In the age of the Black millennials, more than half have one thing in common—knowing a victim of police brutality. 

With the high profile cases of Trayvon Martin, Mike Brown, Freddie Gray, and Sandra Bland making headlines, the statistic is not as alarming as one would suspect.

A study conducted by the Black Youth Project at the Study of Race, Politics, and Culture at the University of Chicago delves into the attitudes extended towards Black, Latino, Asian, and white millennials in instances of policing. The "Black Millennials in America" report also explores the connection between guns and the legal system of the U.S. amongst the various racial demographics. 

President Obama on Police Brutality: 'The African-American Community is Not Making This Up'

Survey from the Black Youth Project Quarterly Survey stated that 24 percent of Blacks and 22 percent of Latino Millennials know someone who carried a gun in the last month.
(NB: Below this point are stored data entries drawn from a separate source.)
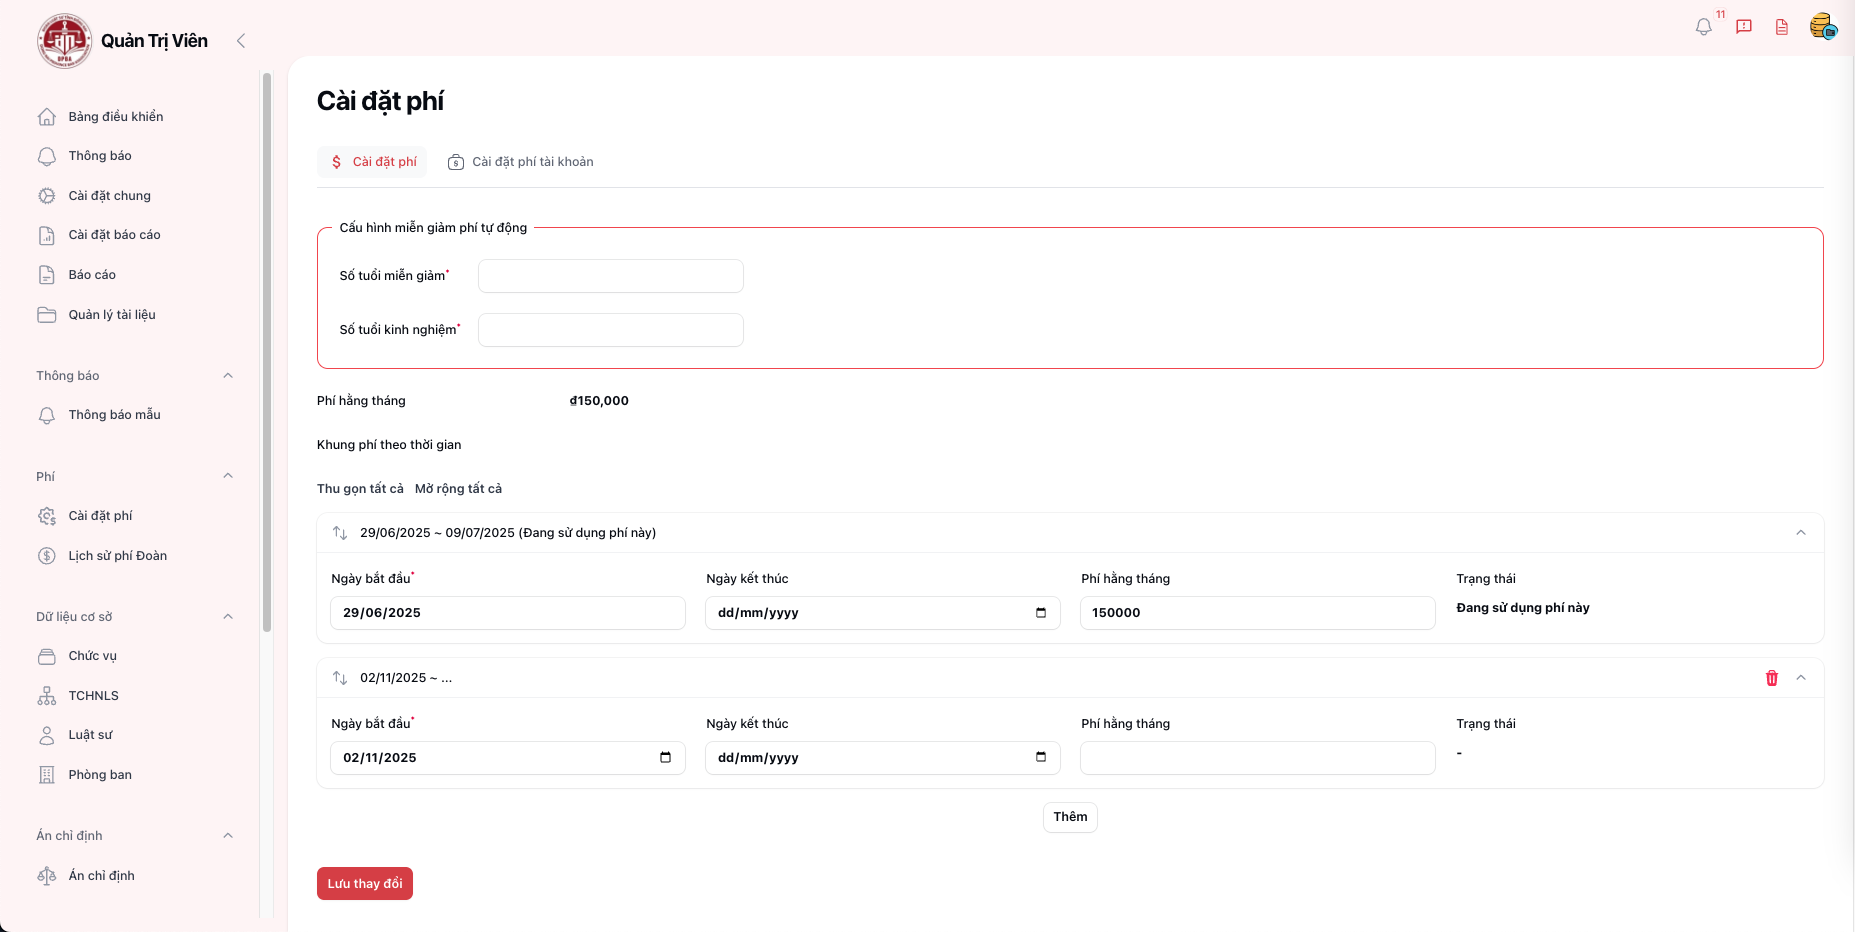
Task: Click the Thêm button to add period
Action: tap(1070, 817)
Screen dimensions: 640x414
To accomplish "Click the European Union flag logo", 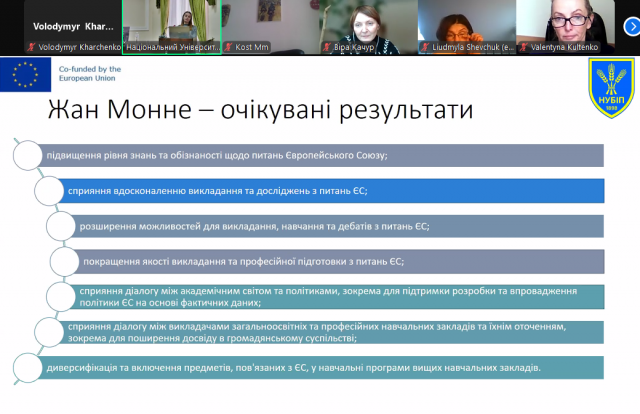I will [26, 74].
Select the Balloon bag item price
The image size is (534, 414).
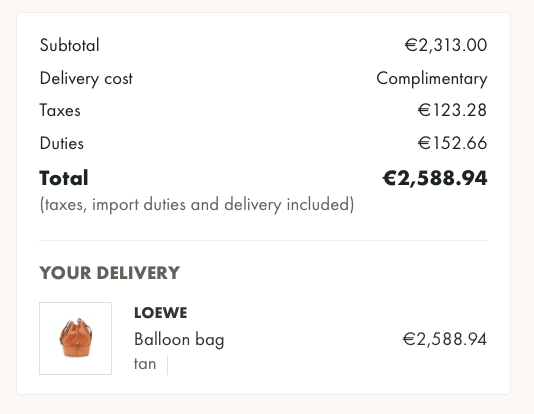(445, 339)
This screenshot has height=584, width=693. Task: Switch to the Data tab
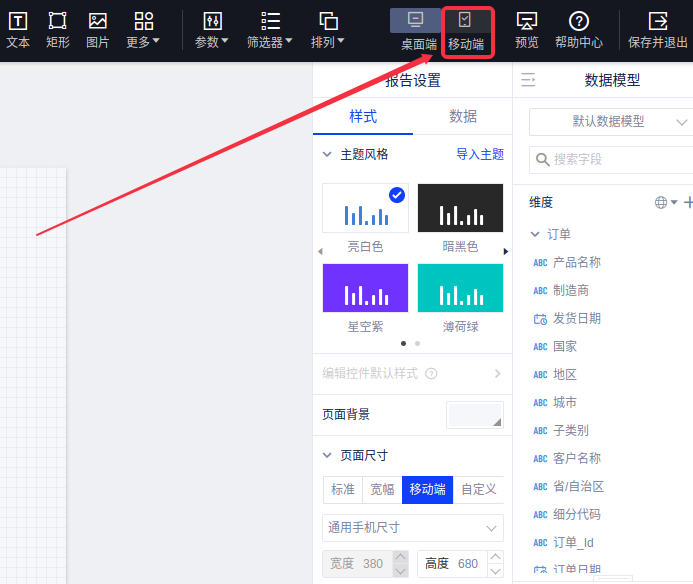tap(463, 116)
That demographic is overwhelmingly less than the 46 percent of White millennials who state the same fact. 

Long before the #BlackLivesMatter movement mounted, police targeting POC was a practice.

Information released to the Associated Press on Wednesday states: "In the 2009 Mobilization and Change Survey, 54.4 percent of Black Millennials answered yes to the question 'Have you or anyone you know experienced harassment or violence at the hands of the police?'" The report goes on to say that "almost one-third of Whites, 1 in 4 Latinos and 28 percent of Asian-Americans surveyed yes to the same question."

The current landscape of the U.S. legal system does not offer much confidence in easing the qualms of Millennials of color. 

In 2014, a Black Youth Project survey revealed that more than three fourths of the Black Millennial demographic is weary of the legal system with only 26.8 percent believing that the legal system is fair to all. 36.7 percent of Latinos, 38.1 percent of Asians, and 41 percent of Whites agree that everyone is treated fairly by the system.